Problem description
Rewrite every line of the items as a numbered list, dropping the blank lines and leaving out the pictures.
— BEGIN Information shown —
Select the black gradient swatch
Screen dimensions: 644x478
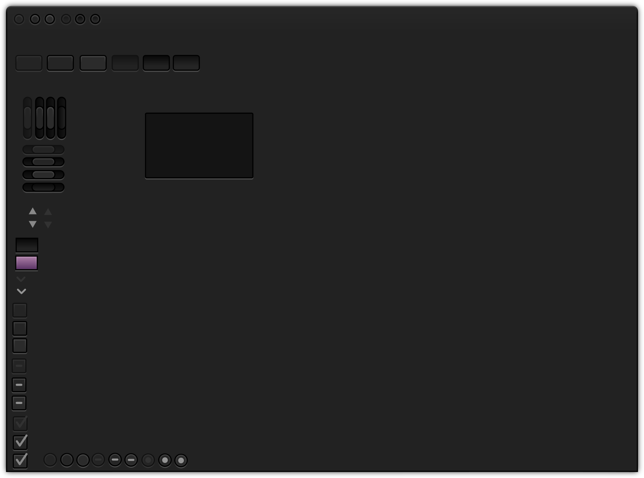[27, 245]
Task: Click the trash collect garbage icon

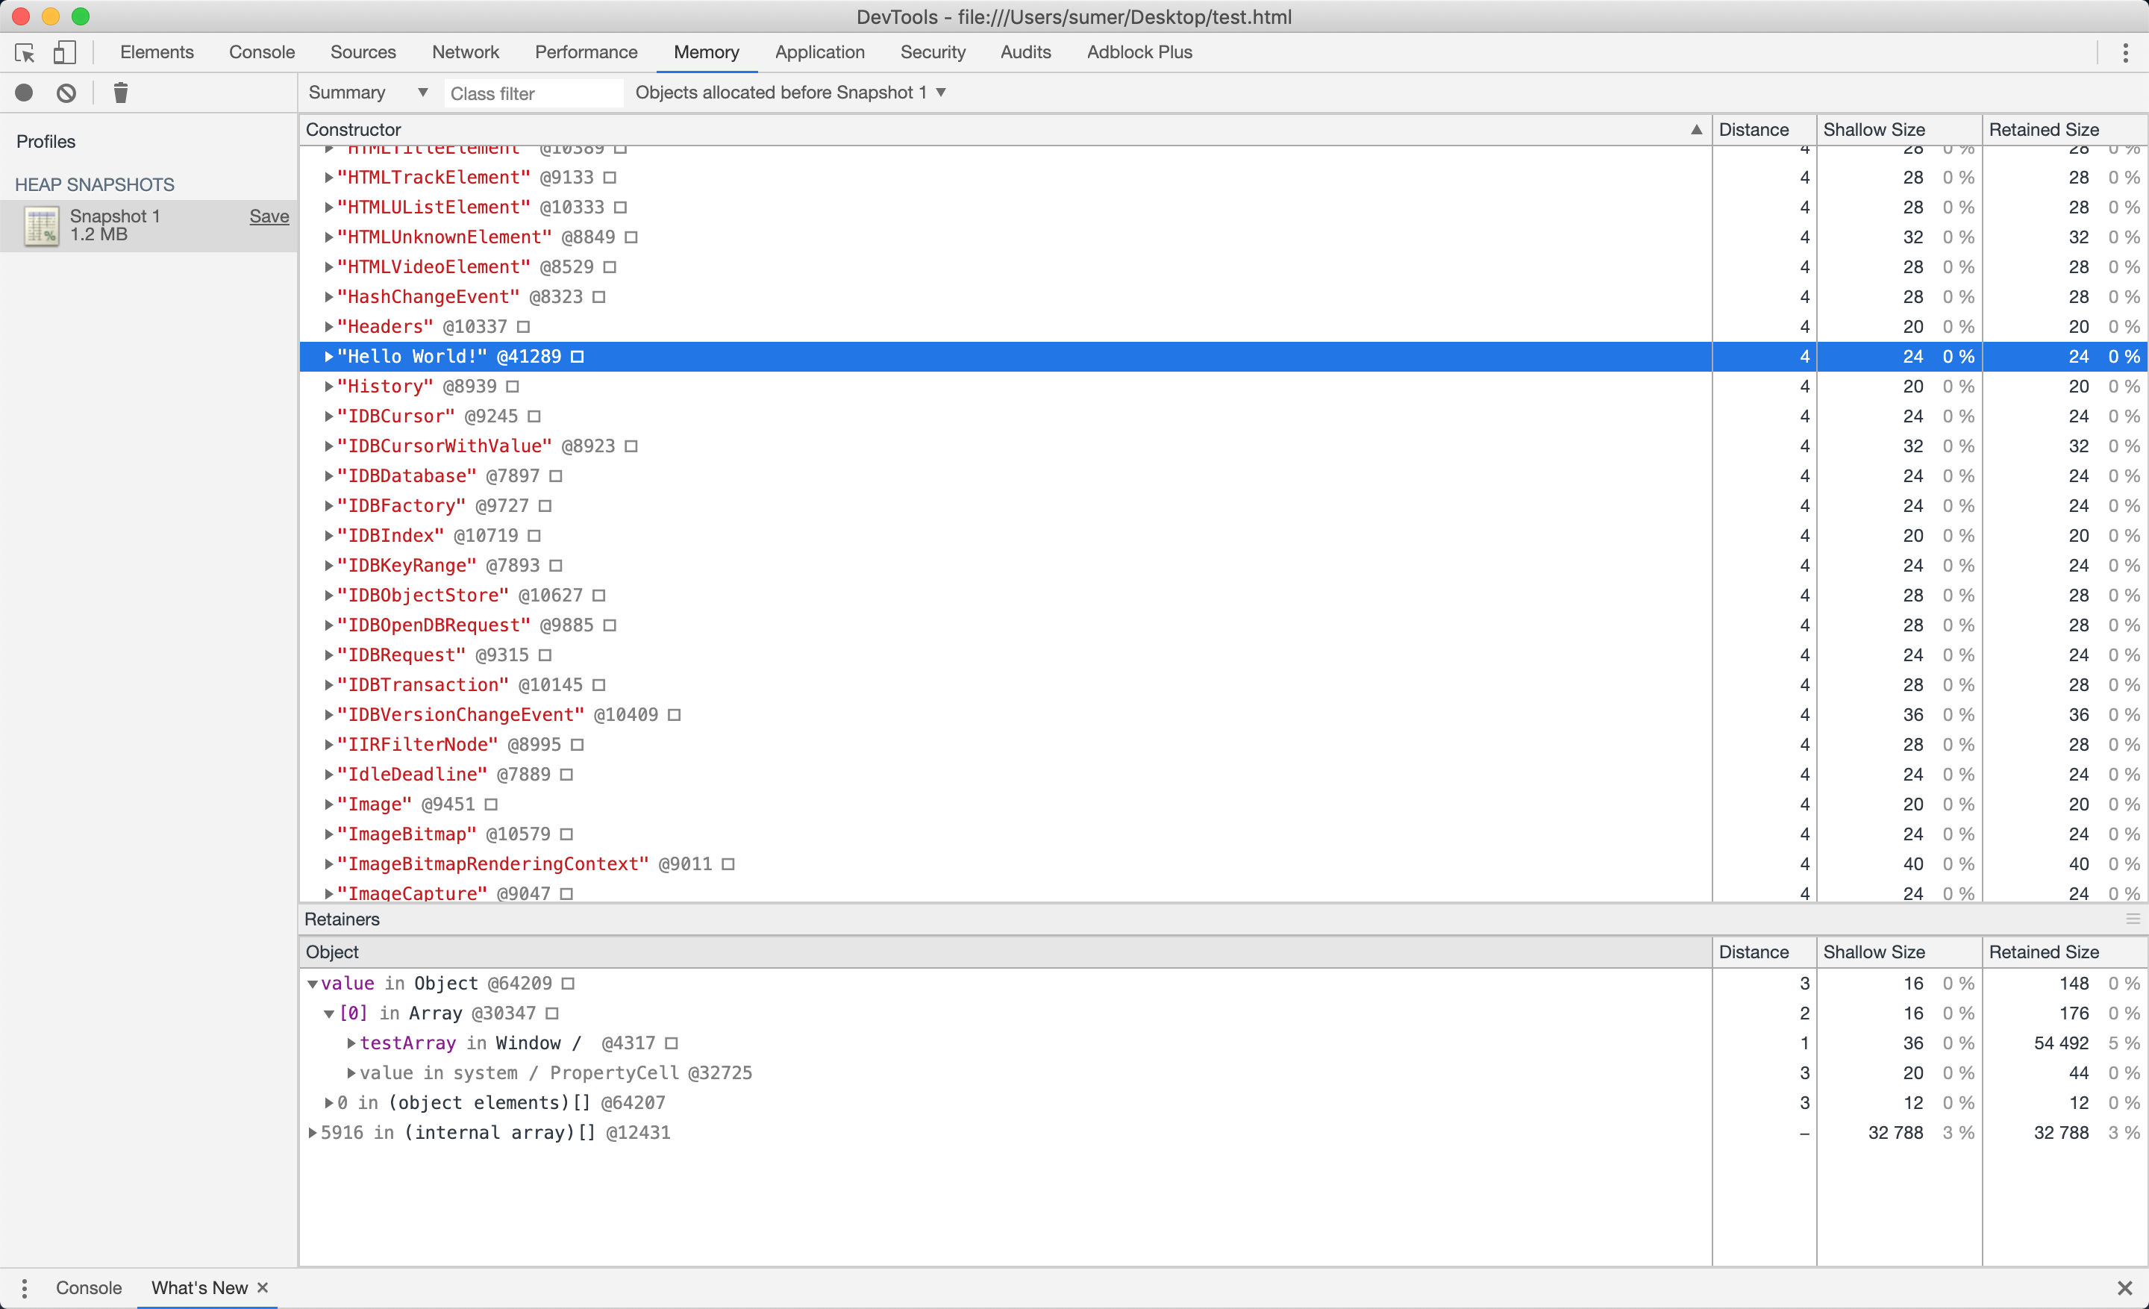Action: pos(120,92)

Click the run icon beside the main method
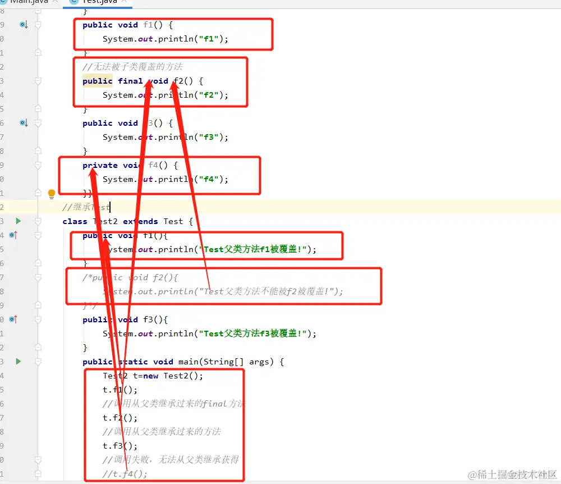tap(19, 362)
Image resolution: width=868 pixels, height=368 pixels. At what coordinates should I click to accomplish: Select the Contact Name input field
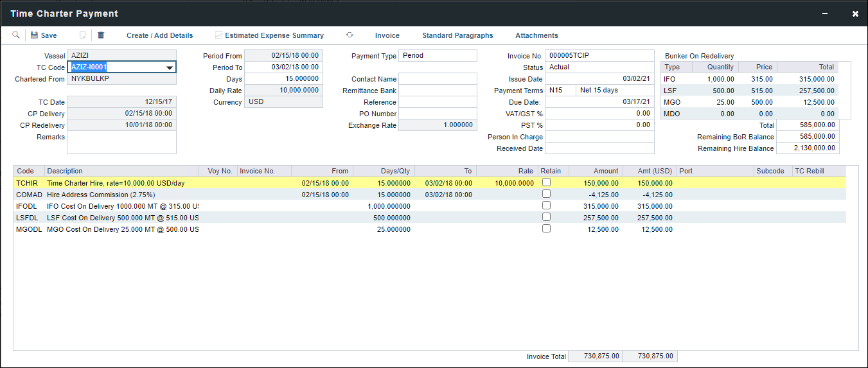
— END Information shown —
Result
1. Select the black gradient swatch
2. Screen dimensions: 644x478
3. [27, 245]
4. Task: Click the trash collect garbage icon
5. Action: pos(120,92)
6. Click the run icon beside the main method
7. tap(19, 362)
8. Image resolution: width=868 pixels, height=368 pixels. At what coordinates should I click to accomplish: Select the Contact Name input field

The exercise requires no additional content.